PROBLEM TO WORK ON:
Given the records below, pull every line with the word "panel" into the answer.

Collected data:
- - - - - - -
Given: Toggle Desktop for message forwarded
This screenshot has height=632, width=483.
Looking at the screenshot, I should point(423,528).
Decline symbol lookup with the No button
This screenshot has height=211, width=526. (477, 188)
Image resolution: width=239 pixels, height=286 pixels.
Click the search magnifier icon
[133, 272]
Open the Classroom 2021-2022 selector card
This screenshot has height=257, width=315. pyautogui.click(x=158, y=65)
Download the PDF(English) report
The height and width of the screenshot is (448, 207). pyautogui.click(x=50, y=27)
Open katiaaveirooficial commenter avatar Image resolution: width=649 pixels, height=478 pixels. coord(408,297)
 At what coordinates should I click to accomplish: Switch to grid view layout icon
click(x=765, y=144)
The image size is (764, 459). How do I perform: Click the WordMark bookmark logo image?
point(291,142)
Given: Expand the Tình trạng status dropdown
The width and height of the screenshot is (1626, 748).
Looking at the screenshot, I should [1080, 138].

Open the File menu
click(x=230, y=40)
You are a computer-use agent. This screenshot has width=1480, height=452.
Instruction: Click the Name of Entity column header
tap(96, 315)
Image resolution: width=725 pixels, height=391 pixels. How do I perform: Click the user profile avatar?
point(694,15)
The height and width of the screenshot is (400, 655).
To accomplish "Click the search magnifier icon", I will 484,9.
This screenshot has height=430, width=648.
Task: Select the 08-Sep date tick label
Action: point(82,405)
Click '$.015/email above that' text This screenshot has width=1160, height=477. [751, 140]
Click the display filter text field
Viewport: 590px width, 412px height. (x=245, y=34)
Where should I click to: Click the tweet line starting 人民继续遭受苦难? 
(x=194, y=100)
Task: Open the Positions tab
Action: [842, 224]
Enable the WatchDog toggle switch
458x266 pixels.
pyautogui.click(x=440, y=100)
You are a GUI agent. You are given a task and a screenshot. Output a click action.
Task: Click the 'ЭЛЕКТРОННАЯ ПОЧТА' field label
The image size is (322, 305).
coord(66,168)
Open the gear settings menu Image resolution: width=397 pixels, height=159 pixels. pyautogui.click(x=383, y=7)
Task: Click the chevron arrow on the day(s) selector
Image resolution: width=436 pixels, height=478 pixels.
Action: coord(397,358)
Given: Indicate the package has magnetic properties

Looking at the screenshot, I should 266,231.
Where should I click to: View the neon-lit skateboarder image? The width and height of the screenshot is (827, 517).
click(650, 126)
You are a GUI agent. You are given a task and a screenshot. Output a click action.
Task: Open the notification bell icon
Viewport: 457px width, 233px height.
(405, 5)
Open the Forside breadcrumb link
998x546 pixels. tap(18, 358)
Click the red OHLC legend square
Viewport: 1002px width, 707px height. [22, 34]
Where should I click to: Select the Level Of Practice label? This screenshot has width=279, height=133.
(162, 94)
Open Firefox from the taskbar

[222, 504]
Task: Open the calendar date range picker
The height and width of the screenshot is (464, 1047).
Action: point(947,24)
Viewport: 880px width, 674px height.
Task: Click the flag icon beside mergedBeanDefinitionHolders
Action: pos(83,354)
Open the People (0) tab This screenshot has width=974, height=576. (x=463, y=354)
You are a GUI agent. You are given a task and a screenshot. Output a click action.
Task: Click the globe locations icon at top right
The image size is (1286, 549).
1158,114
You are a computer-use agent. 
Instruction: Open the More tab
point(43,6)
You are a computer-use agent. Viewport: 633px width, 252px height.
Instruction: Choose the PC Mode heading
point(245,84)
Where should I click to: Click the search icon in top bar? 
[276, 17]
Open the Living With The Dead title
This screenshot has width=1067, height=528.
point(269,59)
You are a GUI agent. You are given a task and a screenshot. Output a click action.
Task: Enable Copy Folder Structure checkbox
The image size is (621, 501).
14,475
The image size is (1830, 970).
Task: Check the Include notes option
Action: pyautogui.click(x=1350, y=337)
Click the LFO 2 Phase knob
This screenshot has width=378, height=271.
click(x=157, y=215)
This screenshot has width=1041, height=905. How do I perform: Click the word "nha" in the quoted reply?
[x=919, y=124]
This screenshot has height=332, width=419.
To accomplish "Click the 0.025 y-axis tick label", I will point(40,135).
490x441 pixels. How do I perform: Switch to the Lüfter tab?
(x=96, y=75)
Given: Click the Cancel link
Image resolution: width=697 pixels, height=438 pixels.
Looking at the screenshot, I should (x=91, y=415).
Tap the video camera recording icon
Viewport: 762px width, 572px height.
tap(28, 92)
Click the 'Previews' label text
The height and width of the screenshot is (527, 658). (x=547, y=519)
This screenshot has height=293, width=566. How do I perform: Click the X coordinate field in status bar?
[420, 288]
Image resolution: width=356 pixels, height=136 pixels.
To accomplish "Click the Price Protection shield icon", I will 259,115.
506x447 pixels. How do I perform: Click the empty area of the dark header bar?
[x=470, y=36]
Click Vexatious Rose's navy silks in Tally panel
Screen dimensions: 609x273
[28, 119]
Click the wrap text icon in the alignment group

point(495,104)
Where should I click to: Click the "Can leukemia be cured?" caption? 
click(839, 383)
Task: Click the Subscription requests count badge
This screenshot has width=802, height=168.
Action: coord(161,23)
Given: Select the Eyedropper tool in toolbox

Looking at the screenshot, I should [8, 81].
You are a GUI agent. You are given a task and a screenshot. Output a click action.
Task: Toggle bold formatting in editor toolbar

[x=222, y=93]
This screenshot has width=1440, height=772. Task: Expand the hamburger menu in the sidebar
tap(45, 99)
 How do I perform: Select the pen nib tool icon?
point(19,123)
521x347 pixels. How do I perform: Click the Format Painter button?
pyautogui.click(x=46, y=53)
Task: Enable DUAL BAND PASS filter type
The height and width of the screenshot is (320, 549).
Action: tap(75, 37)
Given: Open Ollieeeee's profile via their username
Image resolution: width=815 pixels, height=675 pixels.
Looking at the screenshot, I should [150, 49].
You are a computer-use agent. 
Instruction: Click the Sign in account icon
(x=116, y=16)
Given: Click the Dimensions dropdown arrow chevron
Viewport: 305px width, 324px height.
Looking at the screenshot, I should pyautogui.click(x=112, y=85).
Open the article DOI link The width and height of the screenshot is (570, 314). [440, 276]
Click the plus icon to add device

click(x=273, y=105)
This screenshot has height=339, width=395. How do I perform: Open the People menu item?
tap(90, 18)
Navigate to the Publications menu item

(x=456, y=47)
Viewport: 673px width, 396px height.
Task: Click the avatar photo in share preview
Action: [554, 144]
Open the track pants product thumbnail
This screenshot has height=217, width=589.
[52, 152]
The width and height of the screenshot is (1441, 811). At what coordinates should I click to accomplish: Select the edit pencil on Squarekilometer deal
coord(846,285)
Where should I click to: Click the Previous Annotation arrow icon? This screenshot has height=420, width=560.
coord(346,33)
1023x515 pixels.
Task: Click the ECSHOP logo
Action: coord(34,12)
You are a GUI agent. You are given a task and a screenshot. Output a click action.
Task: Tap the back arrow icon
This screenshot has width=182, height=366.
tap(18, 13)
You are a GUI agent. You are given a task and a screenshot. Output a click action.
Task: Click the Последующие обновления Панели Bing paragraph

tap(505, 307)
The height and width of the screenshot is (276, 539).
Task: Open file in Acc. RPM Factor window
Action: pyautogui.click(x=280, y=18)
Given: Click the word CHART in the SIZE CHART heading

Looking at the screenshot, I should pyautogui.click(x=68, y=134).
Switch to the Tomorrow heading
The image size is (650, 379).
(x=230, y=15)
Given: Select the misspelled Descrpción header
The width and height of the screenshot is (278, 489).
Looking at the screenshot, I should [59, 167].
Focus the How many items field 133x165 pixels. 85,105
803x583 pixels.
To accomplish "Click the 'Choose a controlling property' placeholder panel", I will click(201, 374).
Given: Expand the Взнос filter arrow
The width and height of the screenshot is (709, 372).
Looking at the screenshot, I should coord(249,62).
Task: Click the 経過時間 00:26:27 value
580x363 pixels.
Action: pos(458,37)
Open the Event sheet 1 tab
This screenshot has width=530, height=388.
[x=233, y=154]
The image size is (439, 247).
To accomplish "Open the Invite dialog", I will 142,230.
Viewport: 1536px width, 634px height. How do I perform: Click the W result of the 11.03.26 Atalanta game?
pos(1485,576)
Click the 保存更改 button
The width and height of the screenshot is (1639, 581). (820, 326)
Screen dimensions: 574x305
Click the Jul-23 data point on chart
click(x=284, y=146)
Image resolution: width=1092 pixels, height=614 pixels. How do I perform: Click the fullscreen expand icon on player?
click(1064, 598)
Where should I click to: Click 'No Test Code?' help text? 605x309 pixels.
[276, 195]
- - - - - - -
REPLY:
Click Vexatious Rose's navy silks in Tally panel
To accomplish "Click the 'Choose a controlling property' placeholder panel", I will click(201, 374).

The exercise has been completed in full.